Hoy he tenido una mañana un poco ajetreada porque mi cochecillo me ha dejado tirada en mitad de la calle. Un tema del mando y la alarma que me hace a veces piruladas.

Yo había quedado con mi amiga Mar para lo que iba a ser un encuentro cultural: visitar la exposición de obras del Hermitage que se exhibe estos días en el Museo del Prado. Pues no: cambio de planes. Hemos acabado comiendo en La Gabinoteca. No ha sido un mal cambio, aunque nos queda pendiente ver la exposición.

El restaurante La Gabinoteca  (C/ Fernández de la Hoz, 53) es un lugar que trasmite “buen rollo”. Surgió hace sólo unos tres años, pero en sus fogones hay tradición culinaria de la buena, de toda la vida. Los hermanos Redruello son miembros de la familia que ha dado al horizonte gastronómico de Madrid sitios tan sólidos como La Ancha o Las Tortillas de Gabino.

Tres amigos - Nino y Santi Redruello y Hussi – han creado un espacio  agradable, moderno y divertido, donde tomar una excelente cocina en formato de tapas.

Se nota que La Gabinoteca es un negocio en el que se miman los detalles: desde la original decoración del restaurante, hasta la variada vajilla, la presentación de los platos, la  elección de las recetas… También se nota el esfuerzo que hacen camareros y personal de cocina para que el cliente se encuentre a gusto.

Hussi, está siempre al loro para que en la sala todo marche como la seda.

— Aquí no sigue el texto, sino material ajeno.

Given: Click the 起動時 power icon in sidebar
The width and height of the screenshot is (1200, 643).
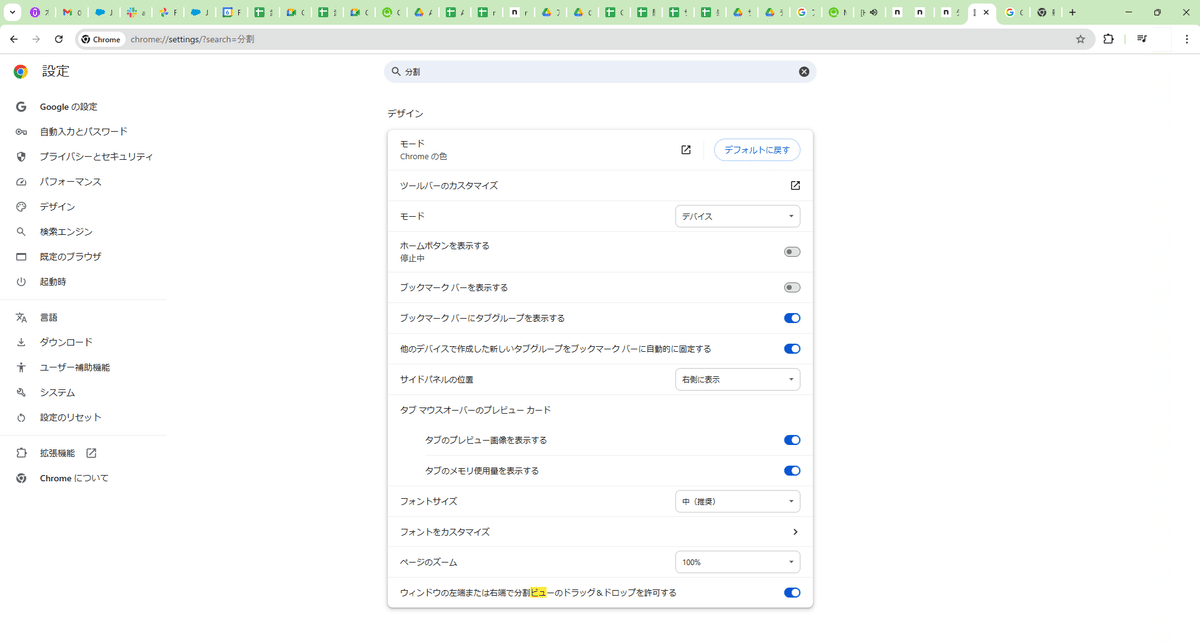Looking at the screenshot, I should (x=20, y=281).
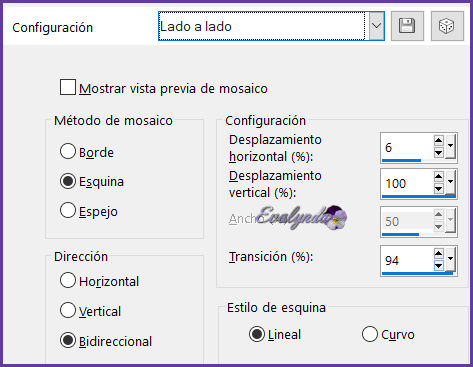
Task: Choose Horizontal direction option
Action: pos(68,280)

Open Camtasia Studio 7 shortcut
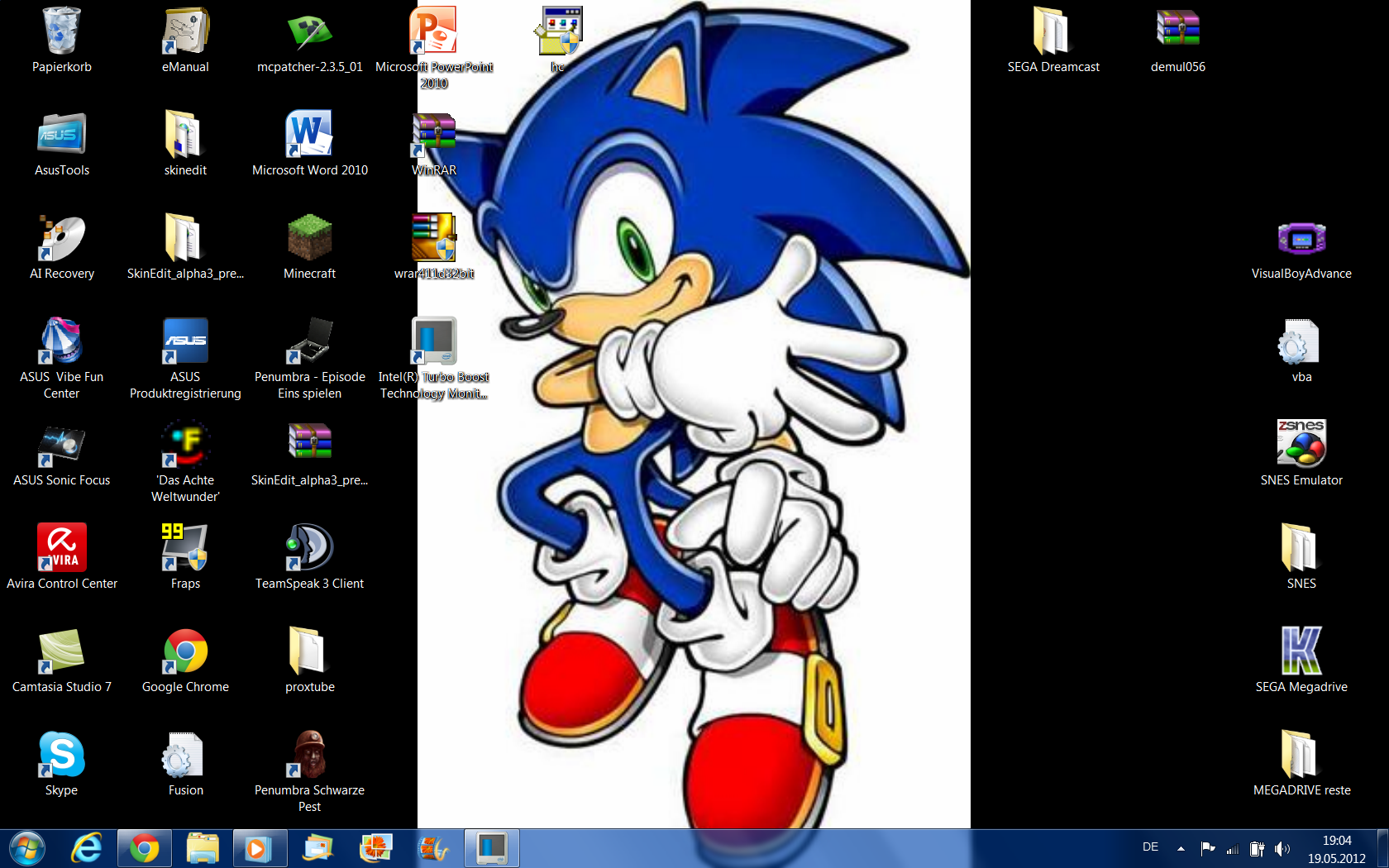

Se ocupa de los clientes, les aconseja o tiene con ellos una agradable parrafada.

La comida está riquísima: una mezcla de recetas clásicas en pequeñas cantidades y tapas de diseño en las que se combinan variados sabores. Todo ello servido de una forma original y divertida.

Sara, la camarera que atendió nuestra mesa con profesionalidad y simpatía, nos indicó que tenían como platos del día lentejas con perdizjudías verdes rehogadascarrilleras  bacalao a la vizcaína. Todo ello, comida de siempre, pero en pequeñas raciones. Optamos por probar el bacalao, que estaba de muerte, con su tomate frito espeso y sabroso con una fritada de ajos, servido sobre una especie de verdura picante (¿una col?). Buenísimo.

Compartimos también una ensalada de cinco tomate, un papillot de setas y una tosta de corazones de vieira. Todo muy bien cocinado.

Nos llamó la atención el papel con el que se hacía el papillot de setas. Preguntamos y nos dijeron que se trataba de carta fata, un papel de licencia italiana, parecido al celofán, que se puede calentar hasta 230º y que está haciendo furor en restauración porque los alimentos con él cocinados mantienen todo el sabor. Las setas, servidas en este papel, con una yema de huevo dentro, estaban ricas, ricas.

De postre compartimos una crema de queso que está de morirse de buena. Yo me hubiera comido dos más, pero…

Con unas cervezas, pan y agua, salimos a unos 20 € por persona. No está nada mal.

Además, el restaurante está abierto todo el día. Sirve desayunos y aperitivos y ponen unas increíbles copas.